Originally Posted by
Loriac
This seems to be a reflexive answer, rather than one that considers the actual spell power changes that have been made.
Firstly, quoting BB crits (against which the mob didn't save) is really showing the best possible outcome, and doesn't factor in frequency and evasion.
With the spellpower changes made, empower adds exactly 56.25 damage to a blade barrier (75 * 0.75) on a non-crit. On a crit, assuming the full kinetic line and greater arcane lore, you have a 2.5x multiplier (this is assuming that kinetic lore doesn't affect bb, only arcance lore does, which I think is correct), or 141 damage [note that this is ~10% of the spell damage you listed, i.e. empower as a feat is now adding 10% damage vs. not having it]. Assuming 18% crit chance, this yields expected incremental damage of 72 where the mob doesn't save (36 on a save, 0 on an evaded save).
Blade barrier is the only arti spell you're likely to be throwing around that has empower on it, so you're purchasing this feat purely for that incremental 72 damage. And, as mob saves increase in epic content, you're less and less likely to see that incremental gain fully.
Also note that the more likely scenario is that a geared arti will have both tovens and lucid / archaic, and therefore will not have a 19ap investment into Force. Assuming a 9 pt investment instead (7/1/1), you're now looking at a crit multiplier of 2x including item, and crit likelihood of 13%. These numbers obviously make empower less useful.
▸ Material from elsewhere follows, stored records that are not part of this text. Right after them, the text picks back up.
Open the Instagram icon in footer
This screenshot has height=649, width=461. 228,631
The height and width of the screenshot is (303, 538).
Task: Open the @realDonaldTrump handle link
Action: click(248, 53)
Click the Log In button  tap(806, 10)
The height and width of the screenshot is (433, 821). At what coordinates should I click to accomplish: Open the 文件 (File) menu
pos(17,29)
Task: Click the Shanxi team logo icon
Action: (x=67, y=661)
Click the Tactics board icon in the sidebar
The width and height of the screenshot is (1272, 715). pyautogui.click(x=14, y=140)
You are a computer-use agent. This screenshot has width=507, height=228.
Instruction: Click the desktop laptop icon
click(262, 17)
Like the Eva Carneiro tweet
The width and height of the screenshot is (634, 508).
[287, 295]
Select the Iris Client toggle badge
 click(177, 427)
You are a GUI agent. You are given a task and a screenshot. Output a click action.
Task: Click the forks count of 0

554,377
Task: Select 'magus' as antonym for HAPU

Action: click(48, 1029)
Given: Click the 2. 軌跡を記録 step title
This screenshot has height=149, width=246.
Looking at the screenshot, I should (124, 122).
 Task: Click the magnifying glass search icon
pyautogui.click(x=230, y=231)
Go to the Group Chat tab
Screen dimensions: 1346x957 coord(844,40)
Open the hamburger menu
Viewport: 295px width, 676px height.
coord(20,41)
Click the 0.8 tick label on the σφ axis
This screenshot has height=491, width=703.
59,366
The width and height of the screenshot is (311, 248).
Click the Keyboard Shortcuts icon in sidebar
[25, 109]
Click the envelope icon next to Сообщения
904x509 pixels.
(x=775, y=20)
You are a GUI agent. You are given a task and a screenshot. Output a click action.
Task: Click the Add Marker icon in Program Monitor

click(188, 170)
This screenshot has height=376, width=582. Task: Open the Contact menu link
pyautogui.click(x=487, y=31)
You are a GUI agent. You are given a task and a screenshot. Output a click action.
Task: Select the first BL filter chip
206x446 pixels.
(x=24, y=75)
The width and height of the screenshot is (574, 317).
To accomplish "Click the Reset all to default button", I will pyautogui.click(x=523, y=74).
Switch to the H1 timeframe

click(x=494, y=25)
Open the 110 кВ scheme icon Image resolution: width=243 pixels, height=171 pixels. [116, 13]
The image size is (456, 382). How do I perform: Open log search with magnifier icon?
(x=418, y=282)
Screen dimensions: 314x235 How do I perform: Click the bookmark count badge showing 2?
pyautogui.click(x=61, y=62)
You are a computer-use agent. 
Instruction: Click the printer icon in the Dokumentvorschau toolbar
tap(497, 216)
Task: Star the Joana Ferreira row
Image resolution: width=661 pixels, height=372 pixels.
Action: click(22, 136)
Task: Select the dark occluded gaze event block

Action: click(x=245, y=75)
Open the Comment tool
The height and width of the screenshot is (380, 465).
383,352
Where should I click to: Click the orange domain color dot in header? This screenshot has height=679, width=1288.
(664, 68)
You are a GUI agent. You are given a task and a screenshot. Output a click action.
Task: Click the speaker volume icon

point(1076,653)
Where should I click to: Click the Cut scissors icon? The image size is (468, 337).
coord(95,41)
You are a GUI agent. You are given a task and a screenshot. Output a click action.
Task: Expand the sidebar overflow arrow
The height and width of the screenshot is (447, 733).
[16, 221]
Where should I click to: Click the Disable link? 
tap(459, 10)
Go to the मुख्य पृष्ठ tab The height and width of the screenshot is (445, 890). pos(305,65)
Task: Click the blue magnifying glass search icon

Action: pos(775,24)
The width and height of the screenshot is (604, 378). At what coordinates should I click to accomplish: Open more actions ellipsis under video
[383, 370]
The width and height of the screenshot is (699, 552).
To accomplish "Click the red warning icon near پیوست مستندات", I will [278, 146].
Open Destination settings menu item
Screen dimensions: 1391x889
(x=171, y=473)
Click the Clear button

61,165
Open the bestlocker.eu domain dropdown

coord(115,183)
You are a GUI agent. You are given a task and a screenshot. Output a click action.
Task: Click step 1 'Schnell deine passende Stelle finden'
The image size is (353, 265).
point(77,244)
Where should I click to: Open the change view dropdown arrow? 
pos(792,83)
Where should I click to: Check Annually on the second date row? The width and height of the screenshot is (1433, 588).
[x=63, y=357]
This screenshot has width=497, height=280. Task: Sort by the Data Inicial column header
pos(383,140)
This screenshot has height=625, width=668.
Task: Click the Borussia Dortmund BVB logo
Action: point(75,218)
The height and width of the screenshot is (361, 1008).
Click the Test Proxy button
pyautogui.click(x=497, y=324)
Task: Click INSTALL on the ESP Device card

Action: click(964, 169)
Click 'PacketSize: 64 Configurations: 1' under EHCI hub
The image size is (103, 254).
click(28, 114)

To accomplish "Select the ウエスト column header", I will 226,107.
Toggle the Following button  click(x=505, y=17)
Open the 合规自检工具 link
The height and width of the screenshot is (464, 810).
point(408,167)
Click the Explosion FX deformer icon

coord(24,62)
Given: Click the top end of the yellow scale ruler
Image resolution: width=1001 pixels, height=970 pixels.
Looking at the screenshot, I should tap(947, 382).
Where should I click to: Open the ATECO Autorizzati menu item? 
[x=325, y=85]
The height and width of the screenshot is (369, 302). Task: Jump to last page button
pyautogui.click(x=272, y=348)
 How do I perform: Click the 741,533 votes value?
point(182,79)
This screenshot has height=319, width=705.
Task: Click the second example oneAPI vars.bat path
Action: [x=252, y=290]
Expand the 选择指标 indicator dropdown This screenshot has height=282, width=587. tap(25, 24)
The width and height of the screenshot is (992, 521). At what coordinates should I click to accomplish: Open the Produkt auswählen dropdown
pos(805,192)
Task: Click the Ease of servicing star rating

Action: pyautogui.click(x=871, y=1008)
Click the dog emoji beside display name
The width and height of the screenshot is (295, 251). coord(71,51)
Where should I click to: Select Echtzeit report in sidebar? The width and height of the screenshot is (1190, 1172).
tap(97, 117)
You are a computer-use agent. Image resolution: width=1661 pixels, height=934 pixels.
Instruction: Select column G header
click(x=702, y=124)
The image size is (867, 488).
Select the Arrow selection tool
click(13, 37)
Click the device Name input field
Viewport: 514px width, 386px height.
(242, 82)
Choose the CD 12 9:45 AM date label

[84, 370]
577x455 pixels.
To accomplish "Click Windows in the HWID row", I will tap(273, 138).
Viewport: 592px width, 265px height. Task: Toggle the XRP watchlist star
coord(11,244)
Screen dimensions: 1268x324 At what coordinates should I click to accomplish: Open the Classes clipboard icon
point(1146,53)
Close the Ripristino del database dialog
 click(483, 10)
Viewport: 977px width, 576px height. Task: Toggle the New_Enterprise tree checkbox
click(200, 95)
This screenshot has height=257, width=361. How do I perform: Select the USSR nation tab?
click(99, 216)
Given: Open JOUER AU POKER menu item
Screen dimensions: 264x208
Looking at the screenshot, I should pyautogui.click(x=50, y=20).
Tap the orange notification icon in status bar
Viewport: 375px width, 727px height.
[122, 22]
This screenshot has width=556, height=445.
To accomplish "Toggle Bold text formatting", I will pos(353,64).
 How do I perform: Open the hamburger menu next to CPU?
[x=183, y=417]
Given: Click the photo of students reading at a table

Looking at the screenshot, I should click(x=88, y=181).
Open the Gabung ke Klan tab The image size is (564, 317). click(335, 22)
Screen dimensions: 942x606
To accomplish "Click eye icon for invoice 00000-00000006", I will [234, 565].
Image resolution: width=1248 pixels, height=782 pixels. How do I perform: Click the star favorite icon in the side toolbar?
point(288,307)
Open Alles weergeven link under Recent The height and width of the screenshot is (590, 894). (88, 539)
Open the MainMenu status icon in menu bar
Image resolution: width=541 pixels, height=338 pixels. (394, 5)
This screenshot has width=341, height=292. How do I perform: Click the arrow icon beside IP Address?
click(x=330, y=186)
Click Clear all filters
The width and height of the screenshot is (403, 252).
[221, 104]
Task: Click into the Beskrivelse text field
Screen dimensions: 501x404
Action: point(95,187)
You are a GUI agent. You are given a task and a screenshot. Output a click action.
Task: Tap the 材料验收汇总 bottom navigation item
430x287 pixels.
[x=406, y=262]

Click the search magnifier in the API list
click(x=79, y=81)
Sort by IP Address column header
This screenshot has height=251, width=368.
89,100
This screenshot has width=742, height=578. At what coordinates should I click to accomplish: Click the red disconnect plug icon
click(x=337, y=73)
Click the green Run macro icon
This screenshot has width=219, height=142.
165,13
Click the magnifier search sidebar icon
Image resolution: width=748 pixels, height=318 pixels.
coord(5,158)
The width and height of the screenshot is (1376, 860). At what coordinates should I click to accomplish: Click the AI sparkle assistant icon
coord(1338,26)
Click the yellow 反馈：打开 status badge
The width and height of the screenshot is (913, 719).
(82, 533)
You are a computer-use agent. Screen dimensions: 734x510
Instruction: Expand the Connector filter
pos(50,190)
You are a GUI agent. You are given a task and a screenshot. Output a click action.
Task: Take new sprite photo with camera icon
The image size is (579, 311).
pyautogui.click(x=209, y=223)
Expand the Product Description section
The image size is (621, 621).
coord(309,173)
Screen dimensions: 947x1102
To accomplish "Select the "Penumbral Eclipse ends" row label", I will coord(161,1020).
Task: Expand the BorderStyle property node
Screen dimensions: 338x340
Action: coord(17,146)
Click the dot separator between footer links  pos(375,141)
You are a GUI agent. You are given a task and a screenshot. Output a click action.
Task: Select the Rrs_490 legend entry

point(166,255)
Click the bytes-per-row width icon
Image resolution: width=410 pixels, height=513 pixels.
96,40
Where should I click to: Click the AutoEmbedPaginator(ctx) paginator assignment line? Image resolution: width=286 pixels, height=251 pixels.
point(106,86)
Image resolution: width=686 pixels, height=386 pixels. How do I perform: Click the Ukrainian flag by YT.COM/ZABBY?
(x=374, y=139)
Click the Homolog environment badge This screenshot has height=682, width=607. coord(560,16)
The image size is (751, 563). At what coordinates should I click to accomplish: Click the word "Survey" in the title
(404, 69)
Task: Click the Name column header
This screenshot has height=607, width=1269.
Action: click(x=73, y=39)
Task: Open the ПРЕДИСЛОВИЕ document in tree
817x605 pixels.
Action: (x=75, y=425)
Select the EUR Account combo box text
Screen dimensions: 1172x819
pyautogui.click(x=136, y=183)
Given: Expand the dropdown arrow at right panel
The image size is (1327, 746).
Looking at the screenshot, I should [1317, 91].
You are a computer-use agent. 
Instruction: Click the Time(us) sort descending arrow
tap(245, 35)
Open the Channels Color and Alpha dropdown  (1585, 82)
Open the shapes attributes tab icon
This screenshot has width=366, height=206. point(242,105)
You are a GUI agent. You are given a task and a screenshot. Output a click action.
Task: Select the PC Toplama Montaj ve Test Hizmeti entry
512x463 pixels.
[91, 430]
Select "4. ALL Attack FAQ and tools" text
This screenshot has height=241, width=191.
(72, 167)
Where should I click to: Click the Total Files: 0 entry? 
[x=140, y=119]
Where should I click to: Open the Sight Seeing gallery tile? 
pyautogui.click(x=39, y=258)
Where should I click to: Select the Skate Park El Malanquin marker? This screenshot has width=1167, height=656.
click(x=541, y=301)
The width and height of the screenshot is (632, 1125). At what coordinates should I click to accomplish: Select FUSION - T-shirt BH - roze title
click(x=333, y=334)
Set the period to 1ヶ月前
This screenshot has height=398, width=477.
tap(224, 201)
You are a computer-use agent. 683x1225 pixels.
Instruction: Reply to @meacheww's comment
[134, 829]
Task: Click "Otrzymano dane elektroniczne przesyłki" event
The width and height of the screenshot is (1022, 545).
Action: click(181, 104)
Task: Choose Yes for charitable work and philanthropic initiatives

My overall point is this: empower is definitely not a no-brainer feat for an arti, and has to be weighed up against what you don't take instead. I'd rather take any +1 DC feat instead of empower for example, because that will make BB's more likely to hit for full rather than half or zero damage, will add to cc capability with prismatic / tactical, and will add to rune arm damage (again via lower save frequency from mobs).